• WRITTEN REQUEST: Rewrite the records from the line with "coordinates (443, 1078)." up to and including the line with "High [250, 83]", swapping "center point" for "middle" and leaving everything else unchanged.
--------------------------------
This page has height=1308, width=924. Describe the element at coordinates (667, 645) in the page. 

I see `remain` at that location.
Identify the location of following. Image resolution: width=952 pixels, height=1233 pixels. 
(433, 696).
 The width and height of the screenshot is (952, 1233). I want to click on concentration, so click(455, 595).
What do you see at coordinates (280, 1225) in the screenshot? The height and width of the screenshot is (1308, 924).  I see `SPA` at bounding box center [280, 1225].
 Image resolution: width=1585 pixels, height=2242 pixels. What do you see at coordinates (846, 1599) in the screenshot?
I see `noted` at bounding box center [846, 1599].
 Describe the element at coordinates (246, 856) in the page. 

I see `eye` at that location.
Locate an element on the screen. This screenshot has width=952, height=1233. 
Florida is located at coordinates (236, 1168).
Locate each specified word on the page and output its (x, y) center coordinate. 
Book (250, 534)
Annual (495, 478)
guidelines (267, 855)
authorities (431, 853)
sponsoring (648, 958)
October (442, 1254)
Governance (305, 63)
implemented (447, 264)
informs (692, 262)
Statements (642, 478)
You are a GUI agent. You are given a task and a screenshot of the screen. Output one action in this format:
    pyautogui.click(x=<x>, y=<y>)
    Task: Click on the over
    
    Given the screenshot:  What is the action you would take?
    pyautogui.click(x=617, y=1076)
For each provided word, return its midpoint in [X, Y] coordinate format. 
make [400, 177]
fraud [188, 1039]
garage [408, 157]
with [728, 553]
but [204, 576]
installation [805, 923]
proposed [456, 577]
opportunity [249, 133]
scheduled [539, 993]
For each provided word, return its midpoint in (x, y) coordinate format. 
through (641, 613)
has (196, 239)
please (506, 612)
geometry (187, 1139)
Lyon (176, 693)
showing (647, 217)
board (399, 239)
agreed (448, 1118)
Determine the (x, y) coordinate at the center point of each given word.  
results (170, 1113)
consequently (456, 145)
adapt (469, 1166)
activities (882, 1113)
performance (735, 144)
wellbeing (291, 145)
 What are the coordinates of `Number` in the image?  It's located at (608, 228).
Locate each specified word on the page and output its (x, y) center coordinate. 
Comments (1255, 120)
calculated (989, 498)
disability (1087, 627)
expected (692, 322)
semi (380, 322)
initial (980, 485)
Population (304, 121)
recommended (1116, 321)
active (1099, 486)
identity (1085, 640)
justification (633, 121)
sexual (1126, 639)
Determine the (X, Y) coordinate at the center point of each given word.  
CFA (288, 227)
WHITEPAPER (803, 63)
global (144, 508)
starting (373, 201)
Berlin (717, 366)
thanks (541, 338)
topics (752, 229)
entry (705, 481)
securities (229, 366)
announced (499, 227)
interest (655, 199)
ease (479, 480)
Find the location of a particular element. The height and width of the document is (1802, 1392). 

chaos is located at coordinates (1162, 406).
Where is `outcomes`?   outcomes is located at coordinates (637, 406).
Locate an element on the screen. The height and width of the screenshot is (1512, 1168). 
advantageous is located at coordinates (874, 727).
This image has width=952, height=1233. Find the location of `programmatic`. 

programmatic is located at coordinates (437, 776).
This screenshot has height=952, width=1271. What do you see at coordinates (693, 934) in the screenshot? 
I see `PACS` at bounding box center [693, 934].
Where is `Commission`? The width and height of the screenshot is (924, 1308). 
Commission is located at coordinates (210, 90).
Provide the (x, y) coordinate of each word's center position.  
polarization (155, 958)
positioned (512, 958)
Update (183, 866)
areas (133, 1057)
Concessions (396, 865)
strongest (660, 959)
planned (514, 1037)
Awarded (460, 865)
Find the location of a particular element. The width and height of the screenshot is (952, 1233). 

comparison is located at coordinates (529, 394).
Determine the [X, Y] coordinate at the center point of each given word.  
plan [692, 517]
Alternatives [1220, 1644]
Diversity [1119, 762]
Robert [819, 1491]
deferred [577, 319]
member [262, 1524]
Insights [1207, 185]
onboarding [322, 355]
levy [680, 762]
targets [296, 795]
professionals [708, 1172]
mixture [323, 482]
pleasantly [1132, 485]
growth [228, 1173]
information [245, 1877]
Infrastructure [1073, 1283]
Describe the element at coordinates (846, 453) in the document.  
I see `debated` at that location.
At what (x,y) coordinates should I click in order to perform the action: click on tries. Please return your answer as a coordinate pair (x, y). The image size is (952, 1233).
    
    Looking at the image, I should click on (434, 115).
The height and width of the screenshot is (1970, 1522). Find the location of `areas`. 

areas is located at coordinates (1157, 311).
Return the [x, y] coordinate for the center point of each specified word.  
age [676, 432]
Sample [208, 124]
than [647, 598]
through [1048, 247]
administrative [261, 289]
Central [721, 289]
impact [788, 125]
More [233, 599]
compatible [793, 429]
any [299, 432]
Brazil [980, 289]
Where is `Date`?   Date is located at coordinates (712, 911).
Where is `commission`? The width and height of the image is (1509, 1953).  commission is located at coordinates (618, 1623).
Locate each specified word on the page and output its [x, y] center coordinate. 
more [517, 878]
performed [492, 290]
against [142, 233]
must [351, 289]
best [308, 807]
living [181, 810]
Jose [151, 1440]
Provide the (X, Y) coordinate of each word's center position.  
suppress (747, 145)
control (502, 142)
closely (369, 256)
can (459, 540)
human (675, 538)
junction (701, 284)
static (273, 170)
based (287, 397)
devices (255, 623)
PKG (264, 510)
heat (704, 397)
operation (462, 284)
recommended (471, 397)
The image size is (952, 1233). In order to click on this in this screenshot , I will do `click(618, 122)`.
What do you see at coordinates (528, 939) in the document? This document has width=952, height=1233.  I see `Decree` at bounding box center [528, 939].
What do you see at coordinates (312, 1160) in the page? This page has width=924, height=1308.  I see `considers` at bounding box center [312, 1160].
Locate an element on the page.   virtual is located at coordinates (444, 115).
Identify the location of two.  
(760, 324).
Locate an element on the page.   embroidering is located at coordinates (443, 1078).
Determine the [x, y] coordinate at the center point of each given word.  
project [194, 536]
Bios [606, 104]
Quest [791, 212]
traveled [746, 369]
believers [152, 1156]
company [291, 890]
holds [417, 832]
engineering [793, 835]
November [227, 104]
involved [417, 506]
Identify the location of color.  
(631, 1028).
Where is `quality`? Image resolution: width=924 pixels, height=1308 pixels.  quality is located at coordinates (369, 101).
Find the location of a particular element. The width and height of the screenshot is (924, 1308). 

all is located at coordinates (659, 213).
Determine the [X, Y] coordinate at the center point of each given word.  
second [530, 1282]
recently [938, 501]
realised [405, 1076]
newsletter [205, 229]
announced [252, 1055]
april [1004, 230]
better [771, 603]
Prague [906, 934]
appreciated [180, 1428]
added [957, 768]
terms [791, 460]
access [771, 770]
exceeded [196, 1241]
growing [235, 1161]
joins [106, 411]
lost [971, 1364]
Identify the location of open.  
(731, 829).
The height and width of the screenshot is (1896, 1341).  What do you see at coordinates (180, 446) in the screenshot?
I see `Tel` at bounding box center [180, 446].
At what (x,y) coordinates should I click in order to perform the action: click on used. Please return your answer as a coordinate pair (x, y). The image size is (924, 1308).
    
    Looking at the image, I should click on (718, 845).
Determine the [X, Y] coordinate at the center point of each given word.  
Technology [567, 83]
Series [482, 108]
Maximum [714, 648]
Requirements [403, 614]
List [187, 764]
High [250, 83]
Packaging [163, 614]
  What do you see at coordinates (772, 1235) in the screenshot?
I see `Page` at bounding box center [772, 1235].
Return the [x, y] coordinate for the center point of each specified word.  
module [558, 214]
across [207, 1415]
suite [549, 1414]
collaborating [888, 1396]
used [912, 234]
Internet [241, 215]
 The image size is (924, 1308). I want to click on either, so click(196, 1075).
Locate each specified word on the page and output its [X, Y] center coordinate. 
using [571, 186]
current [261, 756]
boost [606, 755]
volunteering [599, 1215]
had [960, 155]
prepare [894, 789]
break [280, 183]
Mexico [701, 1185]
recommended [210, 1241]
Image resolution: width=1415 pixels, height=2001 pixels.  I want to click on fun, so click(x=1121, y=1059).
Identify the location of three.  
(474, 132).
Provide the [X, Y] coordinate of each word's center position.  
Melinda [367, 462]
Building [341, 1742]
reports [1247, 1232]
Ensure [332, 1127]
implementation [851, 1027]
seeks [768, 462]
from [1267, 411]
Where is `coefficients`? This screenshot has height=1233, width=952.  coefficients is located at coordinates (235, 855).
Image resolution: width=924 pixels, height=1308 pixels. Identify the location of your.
--------------------------------
• RESULT FOR THIS TASK:
Locate an element on the page.   embroidering is located at coordinates (443, 1078).
Determine the [x, y] coordinate at the middle of each given word.  
project [194, 536]
Bios [606, 104]
Quest [791, 212]
traveled [746, 369]
believers [152, 1156]
company [291, 890]
holds [417, 832]
engineering [793, 835]
November [227, 104]
involved [417, 506]
Identify the location of color.  
(631, 1028).
Where is `quality`? Image resolution: width=924 pixels, height=1308 pixels.  quality is located at coordinates (369, 101).
Find the location of a particular element. The width and height of the screenshot is (924, 1308). 

all is located at coordinates (659, 213).
Determine the [X, Y] coordinate at the middle of each given word.  
second [530, 1282]
recently [938, 501]
realised [405, 1076]
newsletter [205, 229]
announced [252, 1055]
april [1004, 230]
better [771, 603]
Prague [906, 934]
appreciated [180, 1428]
added [957, 768]
terms [791, 460]
access [771, 770]
exceeded [196, 1241]
growing [235, 1161]
joins [106, 411]
lost [971, 1364]
Identify the location of open.  
(731, 829).
The height and width of the screenshot is (1896, 1341).  What do you see at coordinates (180, 446) in the screenshot?
I see `Tel` at bounding box center [180, 446].
At what (x,y) coordinates should I click in order to perform the action: click on used. Please return your answer as a coordinate pair (x, y). The image size is (924, 1308).
    
    Looking at the image, I should click on (718, 845).
Determine the [X, Y] coordinate at the middle of each given word.  
Technology [567, 83]
Series [482, 108]
Maximum [714, 648]
Requirements [403, 614]
List [187, 764]
High [250, 83]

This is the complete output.